Hong Kong is a “natural market” for Thai conglomerate CP Group to expand into China.
08 September 2016
Of the ASEAN conglomerates capable of participating in China’s Belt and Road Initiative, few have as far-reaching interests as CP Group of Thailand. For decades, the Group has developed businesses in the Chinese mainland and operations across the region – and believes Hong Kong has a major role in the Initiative.
CP Group can lay claim to being the first accredited foreign enterprise to enter the Chinese mainland after the opening up of the country’s economy to international investment in the late 1970s. Starting with a joint venture feed mill in Shenzhen in 1979, the group has since expanded business and investment across 33 provinces and municipalities.
Sustainability lies at the heart of the Group’s businesses, which includes the agri-food industry, telecommunications, retail and distribution, automotive, finance and banking, as well as pharmaceuticals and commercial real estate. As CP’s Vice Chairman Narong Chearavanont explained in an interview at Hong Kong’s inaugural Belt and Road Summit 2016: “I think the key message is to really think of sustainability in a comprehensive manner. It’s not just all about trading. It’s about giving your best practices, sharing your experiences on contributing to communities, to the countries and, of course, profiting from that too.”
In this regard, Hong Kong is a “natural market” among the world’s most developed financial centres, according to CP Group, which has three Hong Kong-listed subsidiaries, holding operations for its businesses in China and elsewhere in Asia. CP Pokphand Co Ltd (CPP) holds the Group’s animal-feed business in the mainland and Vietnam, while Chia Tai Enterprises International Ltd (CTEI) controls its biochemical and industrial business on the mainland.
Hong Kong-listed Sino Biopharmaceutical Ltd is an investment holding company for research and development, production and sale of a series of modernised Chinese and chemical medicines. In Hong Kong, CP Group also holds a minority stake in the mainland’s second-largest insurer, Ping An Insurance (Group) Company of China Ltd.
These business interests highlight the rising affluence, changing tastes and more rigorous health demands of consumers in the mainland and other Asian countries, according to investment advisers, and represent sectoral aspirations of countries along the Belt and Road, particularly in China and ASEAN.
CP Group’s activities in the agri-food industry are also extensive in the region. “The resources and all the food ingredients are from everywhere; whether in China, in Thailand or elsewhere in Southeast Asia, as long as they are high-quality products; everything today is becoming consumer products. Customers expect much more in terms of food safety, sustainability and in terms of being environmentally friendly. All of this goes back to our strategy,” said Mr Narong.
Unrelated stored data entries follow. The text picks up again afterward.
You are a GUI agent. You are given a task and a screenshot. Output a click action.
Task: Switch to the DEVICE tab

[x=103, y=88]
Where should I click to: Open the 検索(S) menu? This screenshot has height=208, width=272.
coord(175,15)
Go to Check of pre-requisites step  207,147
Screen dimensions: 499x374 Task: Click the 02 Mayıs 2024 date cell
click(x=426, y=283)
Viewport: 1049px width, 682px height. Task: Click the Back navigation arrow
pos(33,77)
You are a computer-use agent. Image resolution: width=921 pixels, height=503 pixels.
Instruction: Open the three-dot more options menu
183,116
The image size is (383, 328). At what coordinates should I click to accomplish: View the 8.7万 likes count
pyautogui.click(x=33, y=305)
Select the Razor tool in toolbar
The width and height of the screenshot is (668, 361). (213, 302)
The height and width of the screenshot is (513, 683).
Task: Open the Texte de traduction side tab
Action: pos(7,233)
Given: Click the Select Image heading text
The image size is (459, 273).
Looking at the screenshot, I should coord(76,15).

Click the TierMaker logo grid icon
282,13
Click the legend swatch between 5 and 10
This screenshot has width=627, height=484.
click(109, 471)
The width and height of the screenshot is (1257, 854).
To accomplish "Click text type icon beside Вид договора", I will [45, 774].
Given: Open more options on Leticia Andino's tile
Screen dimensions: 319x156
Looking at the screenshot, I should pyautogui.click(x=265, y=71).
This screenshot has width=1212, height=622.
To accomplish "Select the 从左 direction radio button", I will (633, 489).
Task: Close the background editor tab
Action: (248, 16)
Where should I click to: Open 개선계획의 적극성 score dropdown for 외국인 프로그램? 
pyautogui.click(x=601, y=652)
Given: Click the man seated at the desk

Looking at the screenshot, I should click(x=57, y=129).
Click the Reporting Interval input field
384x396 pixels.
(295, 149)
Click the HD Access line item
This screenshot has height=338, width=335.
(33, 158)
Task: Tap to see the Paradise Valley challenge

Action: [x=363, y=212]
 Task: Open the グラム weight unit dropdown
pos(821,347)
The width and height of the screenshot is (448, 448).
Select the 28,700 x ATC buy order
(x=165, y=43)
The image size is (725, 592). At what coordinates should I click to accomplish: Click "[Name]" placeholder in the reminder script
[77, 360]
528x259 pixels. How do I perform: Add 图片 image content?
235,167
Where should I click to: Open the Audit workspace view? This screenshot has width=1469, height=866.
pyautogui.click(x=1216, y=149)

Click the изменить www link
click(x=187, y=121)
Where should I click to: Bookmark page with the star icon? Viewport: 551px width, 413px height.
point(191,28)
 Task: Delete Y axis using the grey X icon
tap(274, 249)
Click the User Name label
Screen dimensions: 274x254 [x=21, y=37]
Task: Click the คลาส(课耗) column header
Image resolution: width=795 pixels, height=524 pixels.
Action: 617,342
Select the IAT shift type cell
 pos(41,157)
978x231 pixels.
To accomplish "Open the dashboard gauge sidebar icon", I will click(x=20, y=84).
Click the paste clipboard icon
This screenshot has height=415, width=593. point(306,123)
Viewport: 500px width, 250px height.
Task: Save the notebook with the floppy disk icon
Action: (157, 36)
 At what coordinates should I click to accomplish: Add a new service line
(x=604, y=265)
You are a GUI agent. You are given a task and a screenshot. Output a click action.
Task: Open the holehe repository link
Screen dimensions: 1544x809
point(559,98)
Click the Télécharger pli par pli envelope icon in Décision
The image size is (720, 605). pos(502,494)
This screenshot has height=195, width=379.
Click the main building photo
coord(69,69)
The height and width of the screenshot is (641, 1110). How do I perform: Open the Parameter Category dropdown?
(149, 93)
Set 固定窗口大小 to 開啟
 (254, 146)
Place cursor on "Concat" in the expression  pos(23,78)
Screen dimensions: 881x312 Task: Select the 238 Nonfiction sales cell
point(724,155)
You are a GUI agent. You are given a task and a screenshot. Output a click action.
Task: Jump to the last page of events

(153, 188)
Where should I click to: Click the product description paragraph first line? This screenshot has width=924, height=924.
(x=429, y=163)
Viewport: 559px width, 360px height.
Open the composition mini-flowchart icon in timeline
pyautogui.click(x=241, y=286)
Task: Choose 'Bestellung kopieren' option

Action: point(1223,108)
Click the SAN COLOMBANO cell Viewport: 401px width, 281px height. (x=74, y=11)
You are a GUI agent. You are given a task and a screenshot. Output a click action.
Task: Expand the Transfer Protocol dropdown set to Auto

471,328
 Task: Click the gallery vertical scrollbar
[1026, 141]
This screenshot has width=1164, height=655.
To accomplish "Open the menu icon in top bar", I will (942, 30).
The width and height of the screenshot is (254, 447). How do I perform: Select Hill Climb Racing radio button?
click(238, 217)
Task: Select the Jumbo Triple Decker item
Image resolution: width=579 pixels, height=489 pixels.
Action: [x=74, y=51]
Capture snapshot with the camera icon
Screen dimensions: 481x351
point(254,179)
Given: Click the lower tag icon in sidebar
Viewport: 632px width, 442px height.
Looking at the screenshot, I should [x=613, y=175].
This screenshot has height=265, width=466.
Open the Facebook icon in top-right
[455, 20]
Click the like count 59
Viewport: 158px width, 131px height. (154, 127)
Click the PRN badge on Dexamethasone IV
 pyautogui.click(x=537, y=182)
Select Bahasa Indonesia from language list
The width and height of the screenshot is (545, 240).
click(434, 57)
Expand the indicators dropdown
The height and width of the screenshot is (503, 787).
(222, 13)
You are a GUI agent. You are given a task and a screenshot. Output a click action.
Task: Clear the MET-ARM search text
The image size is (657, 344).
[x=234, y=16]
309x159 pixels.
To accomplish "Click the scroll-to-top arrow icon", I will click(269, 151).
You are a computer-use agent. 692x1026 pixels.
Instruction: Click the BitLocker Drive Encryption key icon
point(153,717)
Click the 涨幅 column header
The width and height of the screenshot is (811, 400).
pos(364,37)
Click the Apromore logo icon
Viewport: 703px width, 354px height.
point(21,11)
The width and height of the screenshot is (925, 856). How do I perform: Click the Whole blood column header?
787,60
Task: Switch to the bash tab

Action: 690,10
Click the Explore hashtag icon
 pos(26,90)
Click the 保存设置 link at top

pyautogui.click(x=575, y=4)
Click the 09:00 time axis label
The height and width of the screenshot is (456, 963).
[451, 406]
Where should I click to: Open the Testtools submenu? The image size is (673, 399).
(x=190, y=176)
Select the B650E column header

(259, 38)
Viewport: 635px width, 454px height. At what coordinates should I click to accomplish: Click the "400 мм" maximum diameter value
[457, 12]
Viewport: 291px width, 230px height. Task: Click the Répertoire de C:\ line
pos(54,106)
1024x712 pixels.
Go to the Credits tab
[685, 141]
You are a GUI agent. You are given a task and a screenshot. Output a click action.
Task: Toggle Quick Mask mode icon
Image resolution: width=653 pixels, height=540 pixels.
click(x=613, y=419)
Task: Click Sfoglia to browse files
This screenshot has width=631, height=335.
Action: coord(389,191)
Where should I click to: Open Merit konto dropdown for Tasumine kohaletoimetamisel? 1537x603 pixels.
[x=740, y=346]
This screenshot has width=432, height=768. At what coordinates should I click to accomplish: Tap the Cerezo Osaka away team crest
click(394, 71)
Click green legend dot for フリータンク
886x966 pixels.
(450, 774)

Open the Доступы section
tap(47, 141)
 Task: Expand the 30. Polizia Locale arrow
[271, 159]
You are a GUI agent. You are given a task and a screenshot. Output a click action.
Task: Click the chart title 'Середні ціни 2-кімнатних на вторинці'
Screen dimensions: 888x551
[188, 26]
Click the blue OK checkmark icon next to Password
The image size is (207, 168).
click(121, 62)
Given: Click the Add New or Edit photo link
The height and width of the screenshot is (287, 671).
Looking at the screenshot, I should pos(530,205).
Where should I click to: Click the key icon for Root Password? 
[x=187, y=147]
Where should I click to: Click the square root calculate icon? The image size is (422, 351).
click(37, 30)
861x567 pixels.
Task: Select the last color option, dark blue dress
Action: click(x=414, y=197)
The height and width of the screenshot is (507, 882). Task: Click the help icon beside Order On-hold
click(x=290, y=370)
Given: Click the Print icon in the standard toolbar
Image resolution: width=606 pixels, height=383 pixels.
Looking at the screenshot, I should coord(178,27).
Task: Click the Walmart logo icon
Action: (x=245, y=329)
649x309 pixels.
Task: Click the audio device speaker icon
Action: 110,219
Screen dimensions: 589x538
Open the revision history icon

Over the years, that strategy has been illustrated by CP Group’s role in the agri-food sector on the mainland. It controls some 107 feed mills in various provinces, along with chicken farms and duck and swine farms, plants for premix feed, meat processing and poultry equipment facilities.
CP Group’s “new agricultural village” concept adopted a four-in-one model in cooperation with central and local governments, farmers, the private sector and financial institutions, promoting modern technology, management and marketing.
In 2012, CP Group set up, in the eastern Pinggu district of Beijing, a layer-chicken and egg production facility with a capacity of 54,000 tonnes of eggs per year, to become Asia’s largest and among the most modern egg producers. In the same year, CP Group developed an agriculture and technology eco-park, in conjunction with the Dongying city government in eastern China’s Shandong Province, to offer rice growing, livestock production and modern processing, agricultural research with local universities, seed and seedling production and a centre for eco-tourism.
With such large-scale initiatives, CP Group sees Hong Kong as “an ideal market for us to obtain professional services, capital, liquidity, best practices in corporate government” – and to embrace sustainability issues. Mr Narong pointed to the good governance and transparency displayed by The Stock Exchange of Hong Kong (SEHK). CP Group says the Hong Kong Exchanges and Clearing Ltd (HKEx), the holding company for the SEHK, is a pioneer in encouraging public companies to carry out sustainability reporting.
Since January, all Hong Kong-listed companies have to comply with environmental, social and governance reporting requirements (the ESG Guide) or publicly justify why they do not comply. The move responds to investor demand for greater transparency, better information and data collection processes, with a transition to mandatory reporting for key performance indicators (such as greenhouse gas emissions) to be phased in from January 2017. CP Group says this shows HKEx takes sustainability very seriously, and CP Group is ready to take part in this process. Hong Kong will play “a huge role encouraging sustainable business and trade in relation to the Belt and Road Initiative.”